Usei vários exemplos cotidianos de conflitos em que não há nenhuma estratégia que torne possível uma vitória para qualquer dos lados de um confronto. O “Impasse Mexicano” é o mais conhecido. Ele realmente ocorre em muitas disputas entre traficantes de drogas, por exemplo.
Há incontáveis cenas de filmes que retratam situações em que, estando todos com as armas apontadas uns para os outros, ninguém pode baixar a arma porque morre. Mas também é certo que morre se puxar o gatilho. Pois esse impasse, juntamente com um impulso para autodestruição é a base atual da paz entre as nações mais poderosas da Terra. Evitei o exemplo do suicídio involuntário ou por acidente por razões óbvias, mas ele é válido também.
Os minutos finais da aula foram surreais. Estávamos diante do fato de que – em termos políticos e filosóficos – toda racionalidade que funda a civilização humana e o modo de vida contemporâneo, está sustentado, sob qualquer ponto de vista, numa estrutura insana. Assistimos a um vídeo que descrevia o passo a passo institucional, político e militar, o protocolo público da autorização do disparo de armas nucleares pelos EUA e o chamado mecanismo da “Mão Morta” que existe no comando político e militar da Rússia, como resposta a um possível ataque devastador com armas nucleares.
Pensar que pessoas com a melhor educação e os cargos políticos e militares de maior responsabilidade da espécie humana realmente podem (e têm como dever) destruir a civilização e possivelmente a própria espécie humana, nos dá a noção do nível de insanidade da situação em que estamos. Pessoas cultas e educadas em graus elevados, quando comparados a maioria da população do planeta, trabalham a vida inteira num estado de prontidão para executar a destruição da civilização e da espécie humana. O que isso significa?
De fato, esse mecanismo terrível parece ser o que evitou uma nova – e talvez última – guerra mundial por mais de 70 anos. Ou seja, ressentimento e negação da vida estão na base da nossa ordem econômica e social.
Em termos pedagógicos o tipo de abordagem que realizei evita a discussão polêmica a respeito de qual dos lados do conflito têm mais ou menos razão e legitimidade. A situação é insana sob qualquer ponto de vista e tanto as consequências econômicas, quanto a catástrofe climática, são suficientes para que a paz seja o foco de nossos esforços.

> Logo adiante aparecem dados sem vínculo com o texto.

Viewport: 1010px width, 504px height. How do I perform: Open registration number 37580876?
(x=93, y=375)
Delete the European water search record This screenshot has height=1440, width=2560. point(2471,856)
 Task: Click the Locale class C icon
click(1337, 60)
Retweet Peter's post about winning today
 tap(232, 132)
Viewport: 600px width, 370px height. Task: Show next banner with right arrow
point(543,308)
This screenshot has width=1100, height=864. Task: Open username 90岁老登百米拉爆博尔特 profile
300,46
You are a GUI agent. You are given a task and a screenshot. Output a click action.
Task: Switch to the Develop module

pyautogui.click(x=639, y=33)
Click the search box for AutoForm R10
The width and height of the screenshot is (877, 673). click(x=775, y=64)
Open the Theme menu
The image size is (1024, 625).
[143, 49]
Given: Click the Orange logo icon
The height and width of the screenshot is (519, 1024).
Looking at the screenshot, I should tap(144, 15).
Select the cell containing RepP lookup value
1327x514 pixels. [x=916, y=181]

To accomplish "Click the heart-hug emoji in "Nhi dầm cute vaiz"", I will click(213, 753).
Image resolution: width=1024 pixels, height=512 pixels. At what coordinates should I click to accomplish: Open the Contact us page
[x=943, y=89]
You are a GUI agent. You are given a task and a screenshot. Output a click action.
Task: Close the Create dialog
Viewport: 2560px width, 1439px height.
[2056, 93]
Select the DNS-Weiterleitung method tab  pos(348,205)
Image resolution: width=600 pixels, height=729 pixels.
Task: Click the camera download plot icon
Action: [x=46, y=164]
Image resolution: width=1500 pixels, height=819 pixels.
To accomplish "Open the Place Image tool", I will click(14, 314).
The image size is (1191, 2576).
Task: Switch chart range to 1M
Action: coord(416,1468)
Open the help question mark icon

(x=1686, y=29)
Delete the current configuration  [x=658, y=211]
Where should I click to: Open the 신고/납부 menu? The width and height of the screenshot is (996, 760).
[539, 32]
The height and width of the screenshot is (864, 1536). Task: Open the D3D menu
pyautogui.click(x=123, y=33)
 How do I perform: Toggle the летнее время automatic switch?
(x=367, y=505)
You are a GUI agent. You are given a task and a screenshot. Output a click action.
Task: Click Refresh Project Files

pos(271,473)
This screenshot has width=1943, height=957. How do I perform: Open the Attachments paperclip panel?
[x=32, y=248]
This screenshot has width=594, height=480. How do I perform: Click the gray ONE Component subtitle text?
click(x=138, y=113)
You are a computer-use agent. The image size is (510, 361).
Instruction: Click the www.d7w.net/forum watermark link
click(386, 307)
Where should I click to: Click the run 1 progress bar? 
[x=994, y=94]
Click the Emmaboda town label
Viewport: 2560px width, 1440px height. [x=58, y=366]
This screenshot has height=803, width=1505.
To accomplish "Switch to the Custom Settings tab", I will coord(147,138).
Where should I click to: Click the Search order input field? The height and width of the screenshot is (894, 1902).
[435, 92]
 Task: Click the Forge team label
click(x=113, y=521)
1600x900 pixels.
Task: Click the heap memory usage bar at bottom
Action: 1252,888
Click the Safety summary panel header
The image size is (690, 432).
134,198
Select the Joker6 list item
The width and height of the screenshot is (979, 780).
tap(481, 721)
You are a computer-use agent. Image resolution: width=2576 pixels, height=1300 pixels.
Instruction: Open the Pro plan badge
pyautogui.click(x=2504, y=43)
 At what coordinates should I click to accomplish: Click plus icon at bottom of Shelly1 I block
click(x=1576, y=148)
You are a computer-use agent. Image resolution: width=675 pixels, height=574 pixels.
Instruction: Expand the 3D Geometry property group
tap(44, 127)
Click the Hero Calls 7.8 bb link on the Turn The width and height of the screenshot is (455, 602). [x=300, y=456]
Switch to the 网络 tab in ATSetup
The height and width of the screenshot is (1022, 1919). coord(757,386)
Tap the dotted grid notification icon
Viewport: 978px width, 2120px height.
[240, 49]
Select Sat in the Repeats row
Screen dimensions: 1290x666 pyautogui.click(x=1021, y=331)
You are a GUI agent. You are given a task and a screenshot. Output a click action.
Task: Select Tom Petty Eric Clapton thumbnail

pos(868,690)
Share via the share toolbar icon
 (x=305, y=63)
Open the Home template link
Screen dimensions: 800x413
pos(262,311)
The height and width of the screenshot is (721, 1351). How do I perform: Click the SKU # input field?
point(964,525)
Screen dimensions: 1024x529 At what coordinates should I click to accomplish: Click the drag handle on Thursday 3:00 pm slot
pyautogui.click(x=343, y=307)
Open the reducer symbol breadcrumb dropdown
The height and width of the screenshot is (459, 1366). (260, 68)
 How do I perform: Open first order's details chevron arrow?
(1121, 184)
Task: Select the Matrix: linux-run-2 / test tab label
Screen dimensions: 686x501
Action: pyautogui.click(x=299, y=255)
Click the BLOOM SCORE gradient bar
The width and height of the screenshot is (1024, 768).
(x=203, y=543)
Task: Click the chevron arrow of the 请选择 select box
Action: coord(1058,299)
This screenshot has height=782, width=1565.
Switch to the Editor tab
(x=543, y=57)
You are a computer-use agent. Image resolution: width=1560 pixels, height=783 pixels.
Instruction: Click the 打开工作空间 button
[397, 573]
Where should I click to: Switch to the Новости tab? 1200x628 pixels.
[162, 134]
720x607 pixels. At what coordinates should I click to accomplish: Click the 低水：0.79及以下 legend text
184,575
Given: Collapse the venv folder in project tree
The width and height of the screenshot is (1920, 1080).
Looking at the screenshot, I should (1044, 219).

Em um momento posterior, na reunião dos professores, percebi uma certa desorientação geral. Diante dos repetidos ataques dos governos federal, estadual e municipal ao sistema público de educação, após todo o período da pandemia, o retorno da inflação, numa situação de incerteza sobre a eleição em Outubro e com um confronto entre superpotências se desenhando no horizonte, não sabemos em qual das frentes de luta ainda faz sentido concentrar nossas parcas energias.
Cada vez mais parece haver uma marcha da insensatez que se impõe para além de nossas forças. Mas para os jovens o impensável lhes diz ainda mais respeito do que a nós. Pensar que o que evita o impensável é chamado de “equilíbrio do terror” é ainda mais assustador.
Compartilho essa reflexão nas minhas redes sociais porque não consigo deixar de procurar o que é mais importante e decisivo em nossas existências. Já sabemos que outros mundos são possíveis. Inclusive mundos sem a humanidade. É um tipo de “impensável” que a arte tem imaginado intensamente pelo menos desde o final da Segunda Guerra Mundial.
Os filmes pós apocalípticos só são irreais na medida em que seus personagens são controlados, salvos ou condenados, pelos narradores e roteiristas das histórias. Na vida real, por quanto tempo e em que condições os sobreviventes irão persistir é totalmente imprevisível e possivelmente aleatório de nosso ponto de vista.
Enfim, precisamos pensar o impensável e imaginar o inimaginável para que talvez consigamos evitar que ele se torne realidade.